Dumbo (1941)


Rated: G
Length:  64 min.
Age: 4                                     Commonsense Media sez:  6 +

Scary Factor: the sight of the elephants crashing down from their pyramid was more alarming than funny; also Dumbo has to jump from a great height in the clown act and is scared; hallucination scene is just weird enough to freak out some young viewers

Intense scenes: the scene in which Dumbo is separated from his mother is heart-wrenching; the other animals mock Dumbo, and he feels bad, though he does get the last laugh in the end

Also: the general tone of the whole film is rather depressing. Especially scene in which he visits mom in ‘jail’ – very sad! And some parents may not like the boozing and hallucinations so much… (see full review)

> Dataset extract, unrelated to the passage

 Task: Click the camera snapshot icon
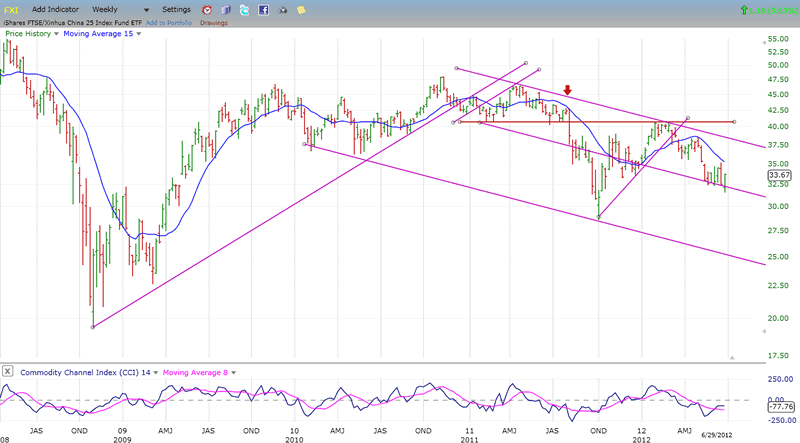point(283,9)
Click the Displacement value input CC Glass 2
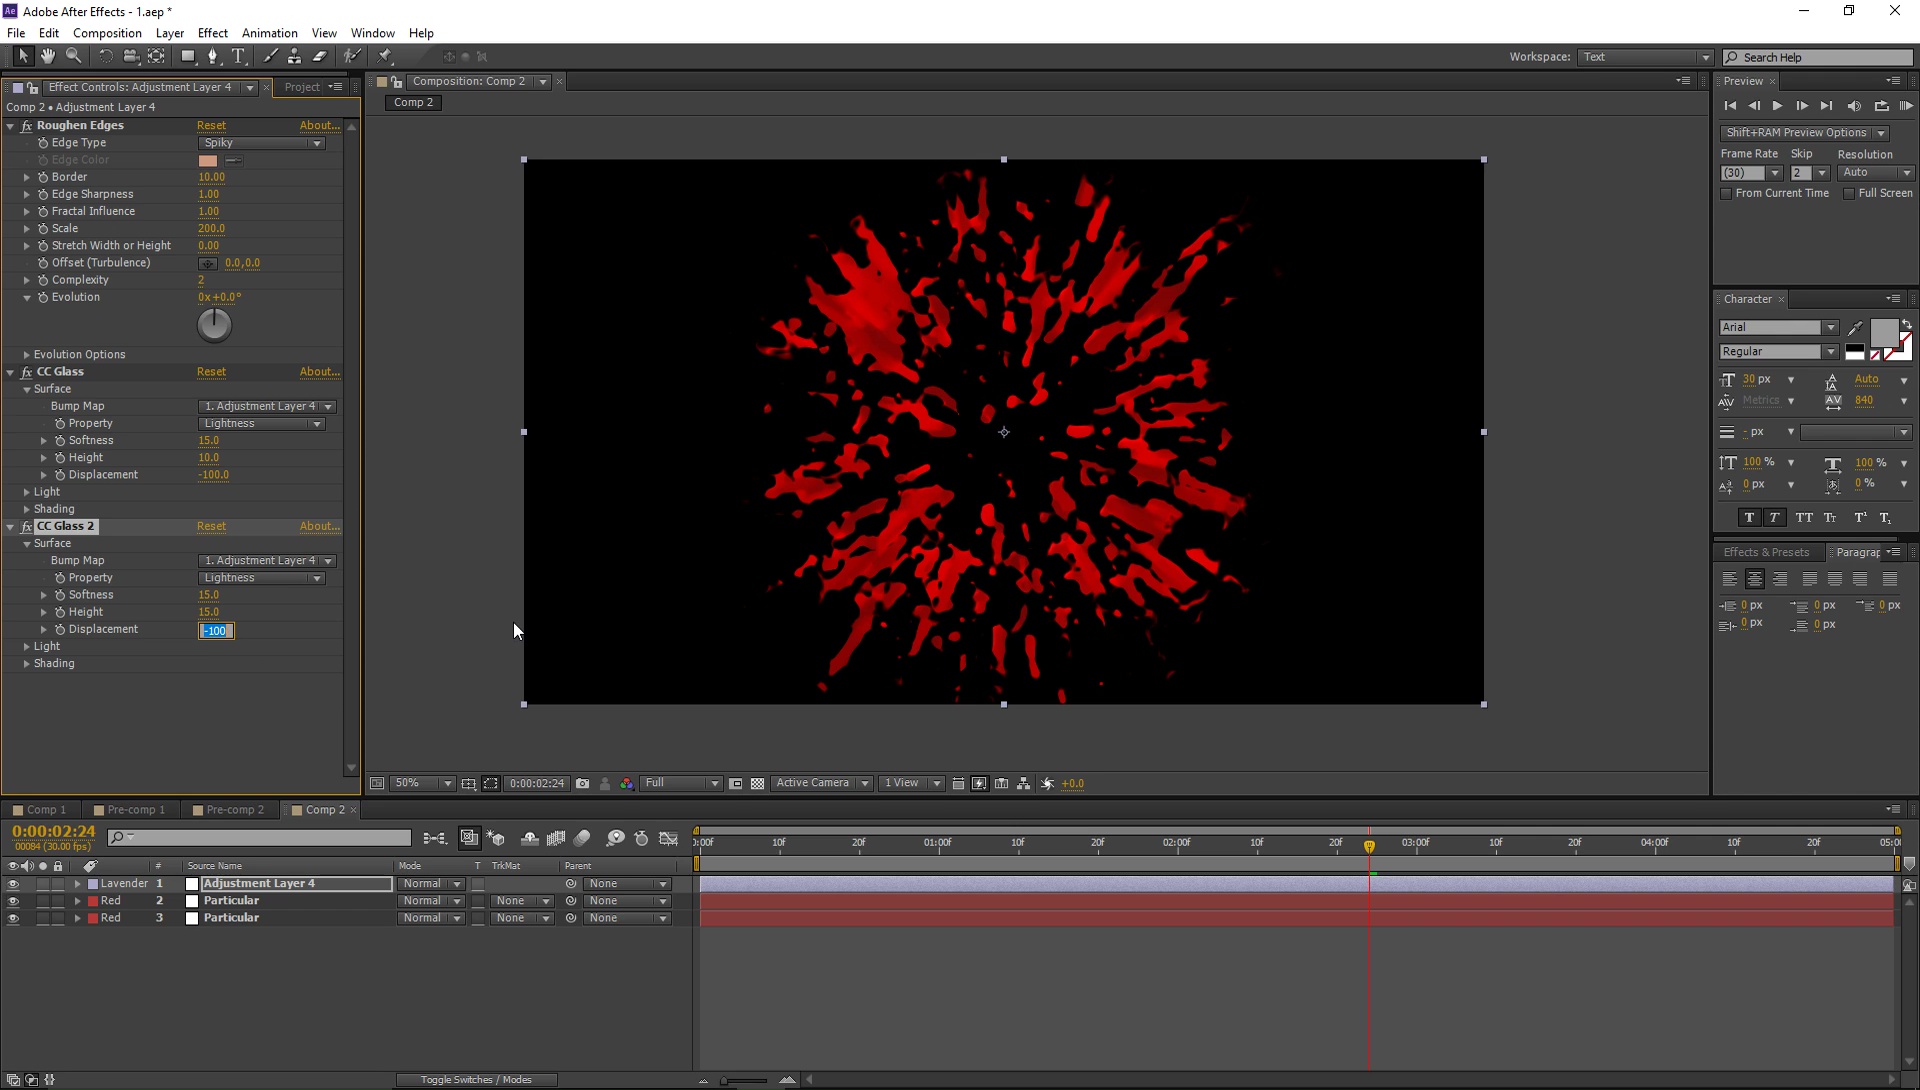 coord(215,630)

Interests: circus, elephants


The stork arrives at the circus with a delivery: a baby elephant with enormous (eNORmous) ears. Though his mother showers him with affection and does her best to protect him, Dumbo suffers much ridicule from the other animals. Unfortunately, when she lashes out at a boy teasing her baby she is locked away as a dangerous ‘rogue elephant’, and Dumbo’s troubles only get worse and worse. Despite the friendship of a smart-alecky little mouse, his ears cause him to trip and ruin the elephant act, causing him to be demoted to a humiliating role in the clown act. Desperately unhappy, he and the mouse accidentally drink some of the clowns’ alcohol. After a bizarre pink elephant hallucination, they wake up the next morning high in a tree. With the help of some crows, Dumbo realizes he can use his big ears to fly. He returns to the circus, becomes the star of the show, and his mother is released.

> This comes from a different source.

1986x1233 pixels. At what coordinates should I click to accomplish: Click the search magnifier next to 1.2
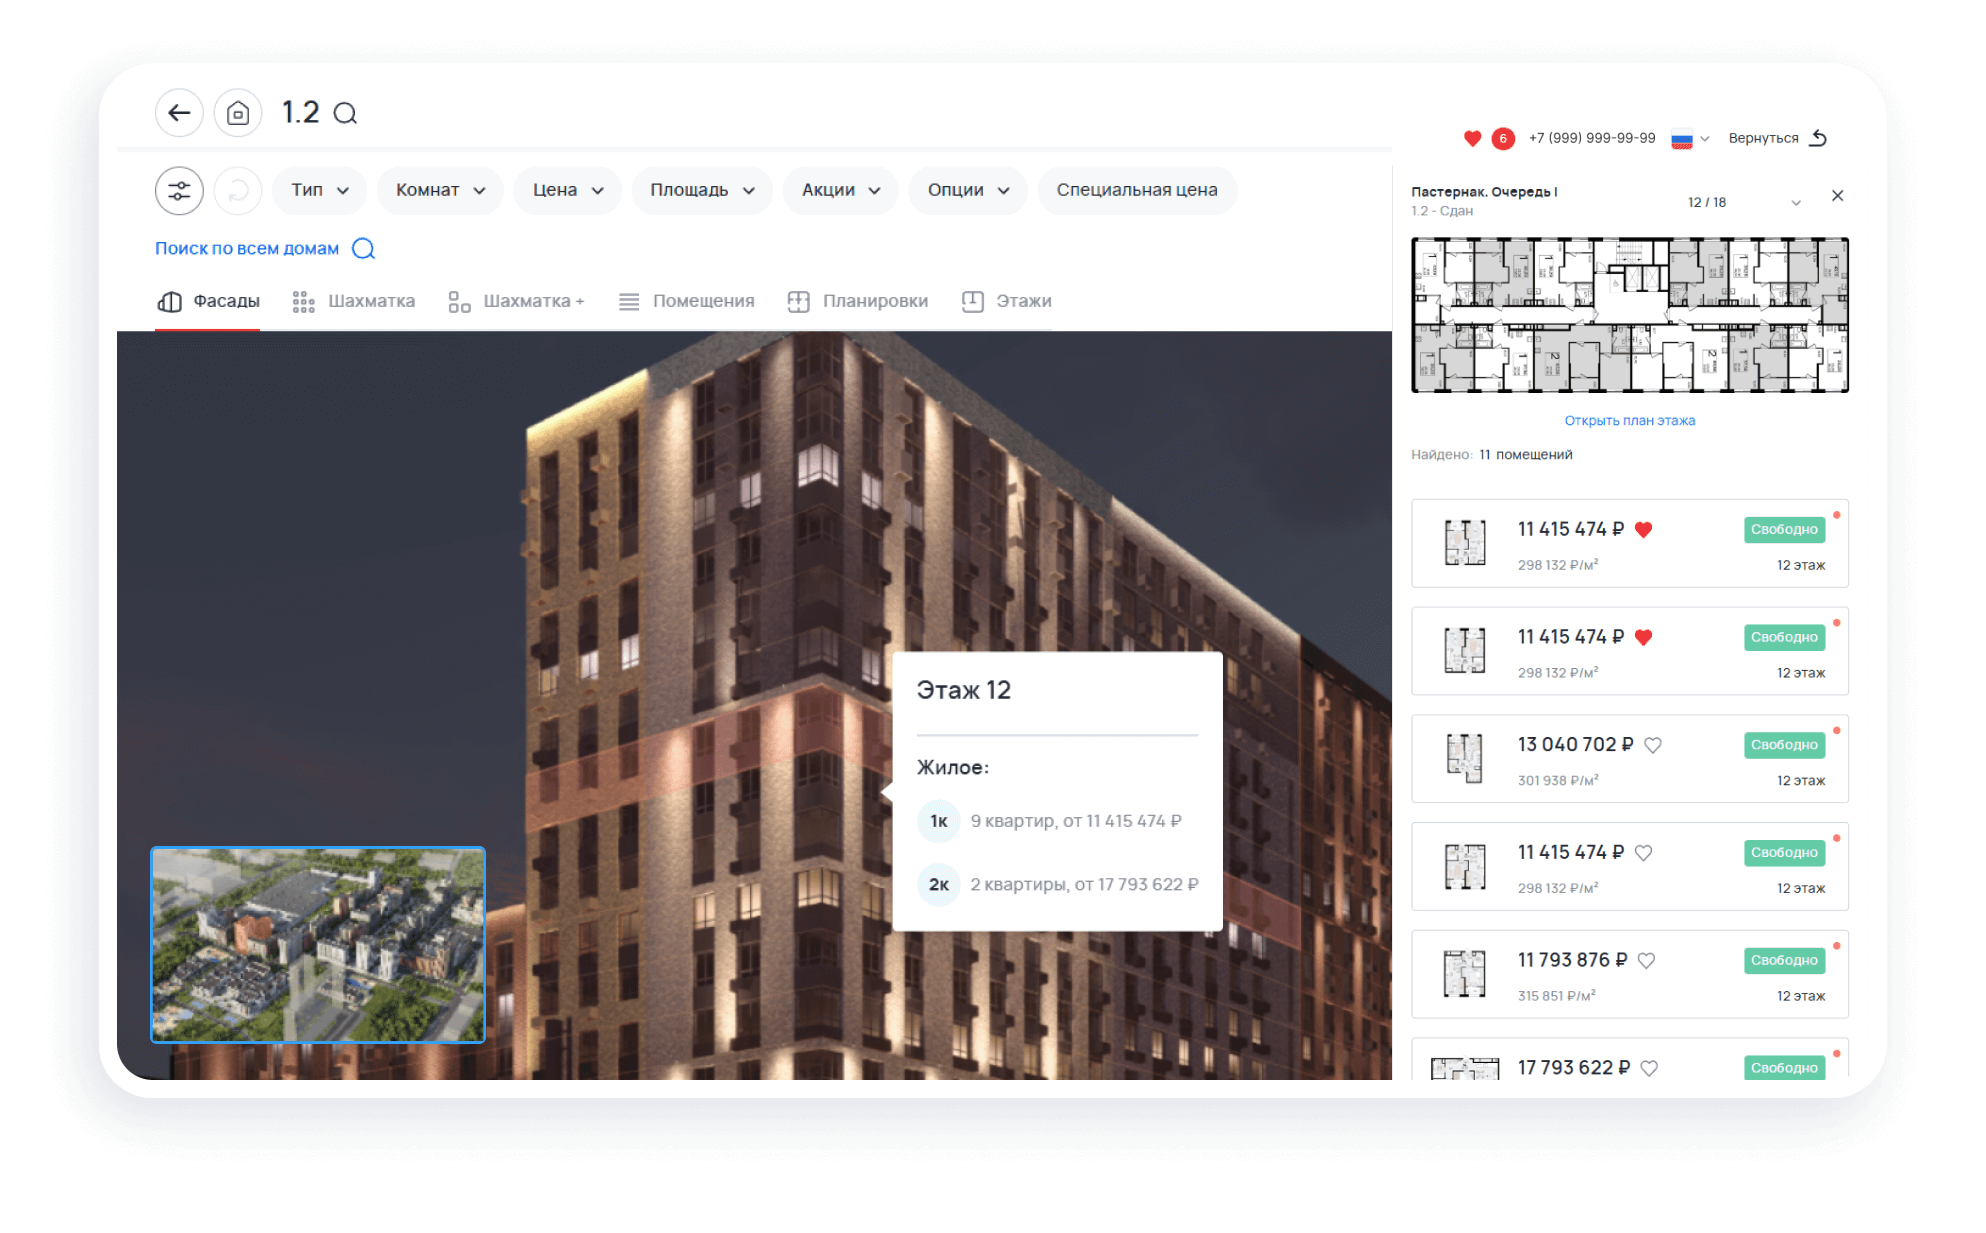coord(345,114)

This early Disney feature may seem like a great ‘starter movie’ for young kids – it’s quite short, and who could resist that cute little elephant? Plus there is a rather nice lesson about differences, and finding the strength in what makes you unique. I was surprised though when I saw it again and found the entire film to have a rather depressing and even cynical tone.

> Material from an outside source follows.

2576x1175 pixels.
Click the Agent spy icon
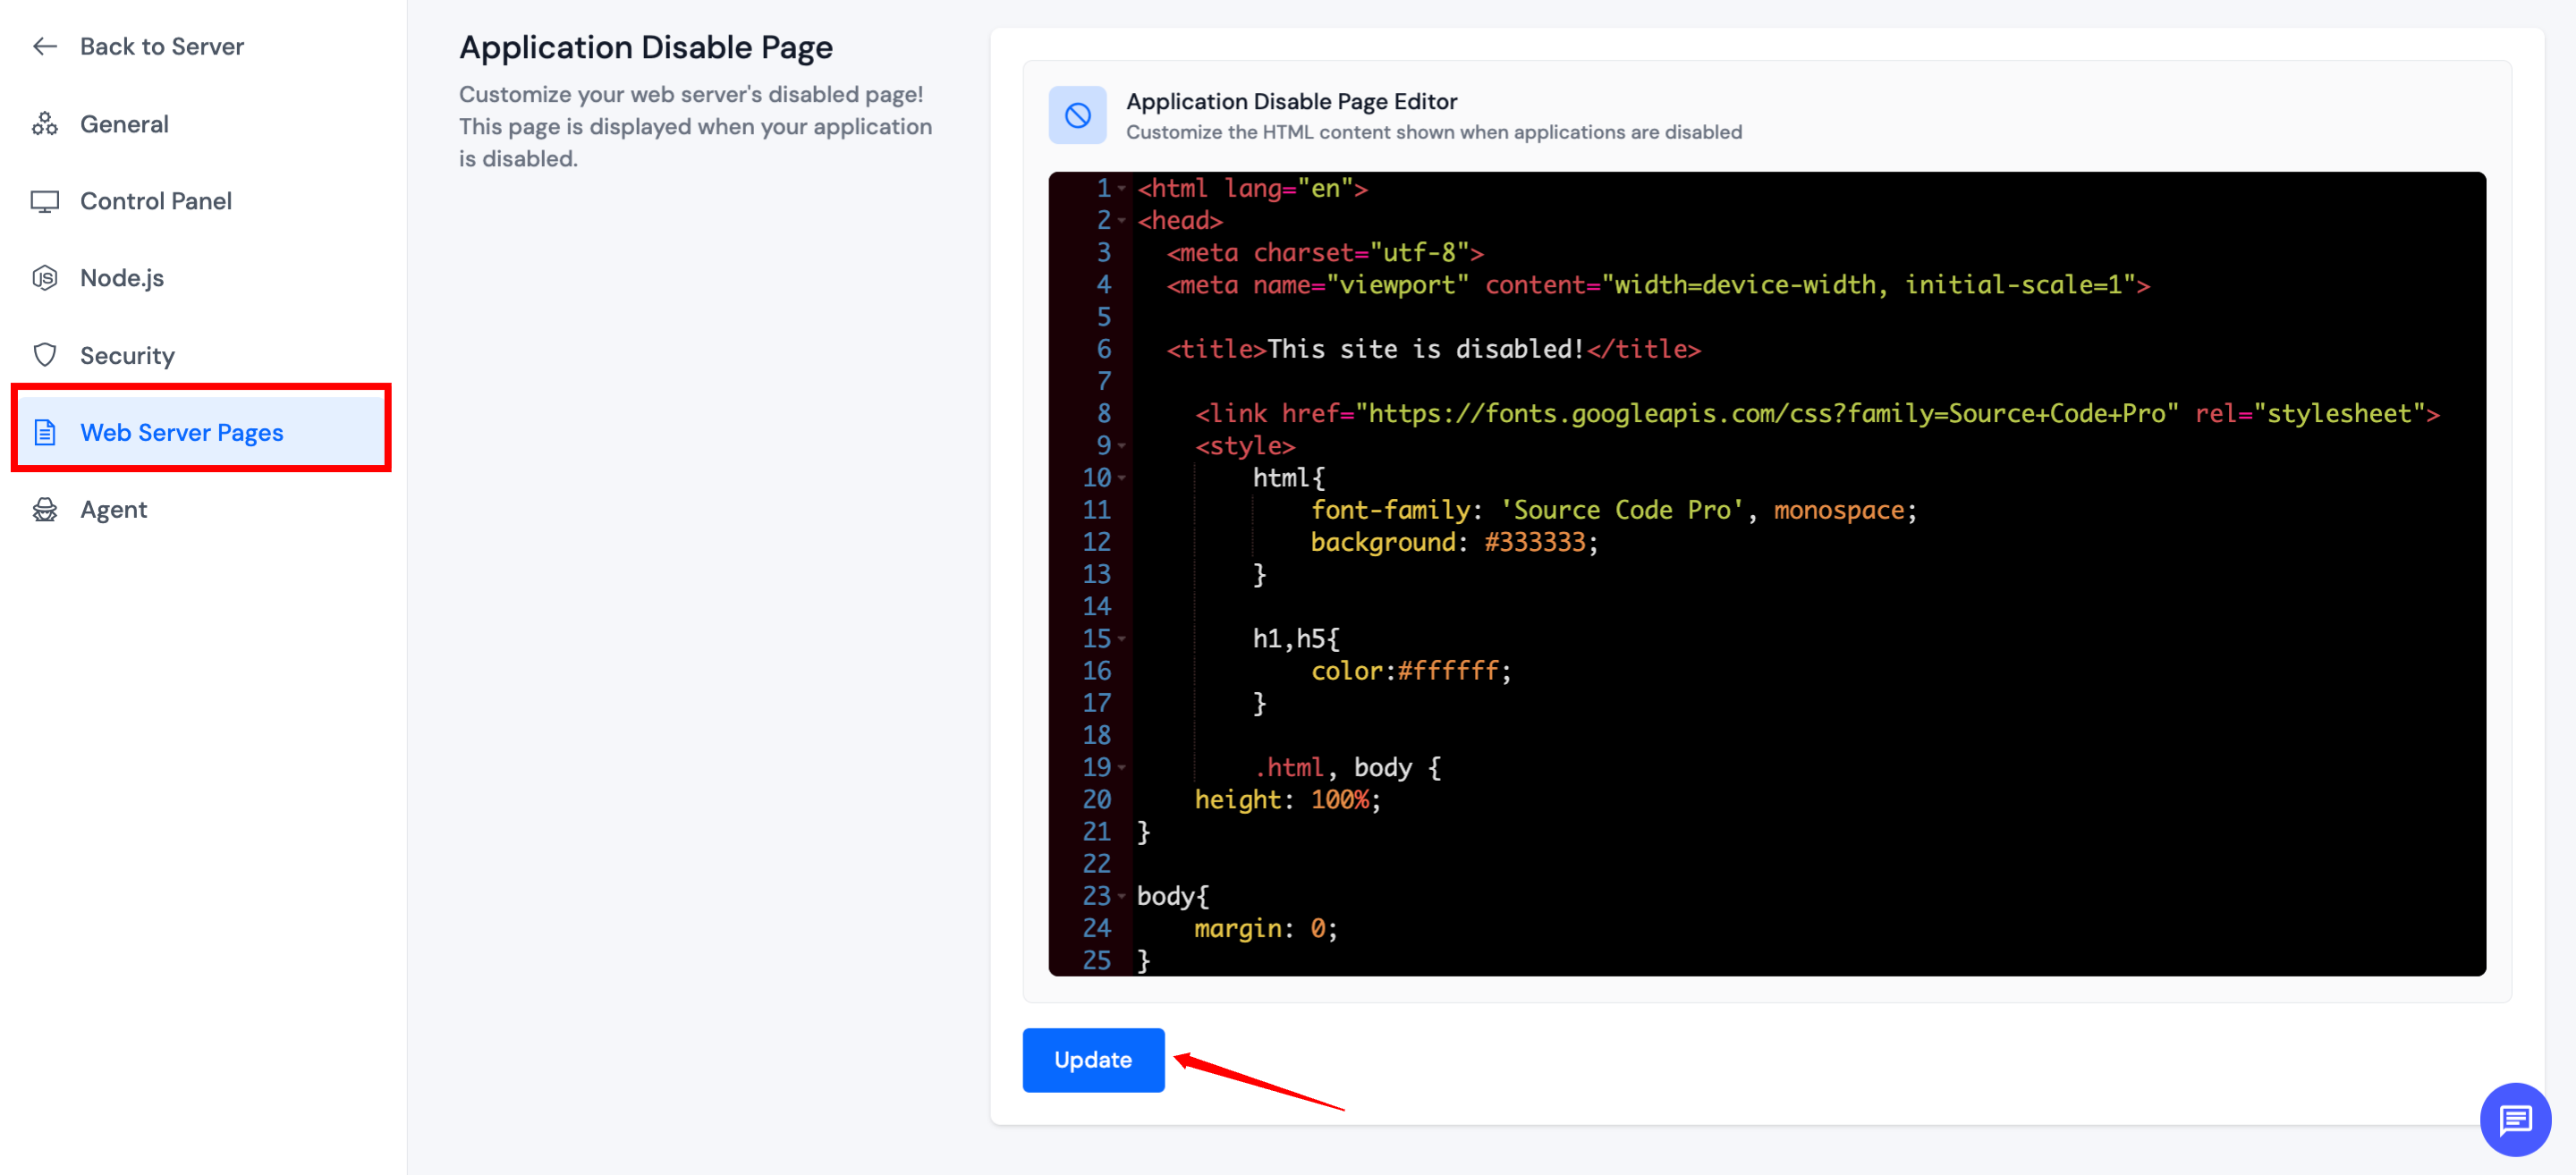(x=45, y=510)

The crows too provide a little controversy. As Commonsense Media puts it:

Parents need to know that while respecting individual differences is a theme of the movie, the crows who sing “When I See an Elephant Fly” would be considered racist by today’s standards. One of them is named “Jim Crow” and they speak with “Amos & Andy”-style accents, but they were not intended to be insulting when the movie was made.

As they say, the crows are not depicted as villains or denigrated, in fact they help Dumbo in the end. Certainly they act no worse than anyone else in the story, but their crazy slang and accents could offend some today.

Also, the clowns are pretty jaded characters, their act is rather disturbing and mean, and they hit the liquor hard after the show. A glimpse of the seedier side of circus life!

Conclusion: The characters and action are very well done; the animation is lovely and the gags well-thought out. It’s just too bad that the overall feeling of the piece is so depressing.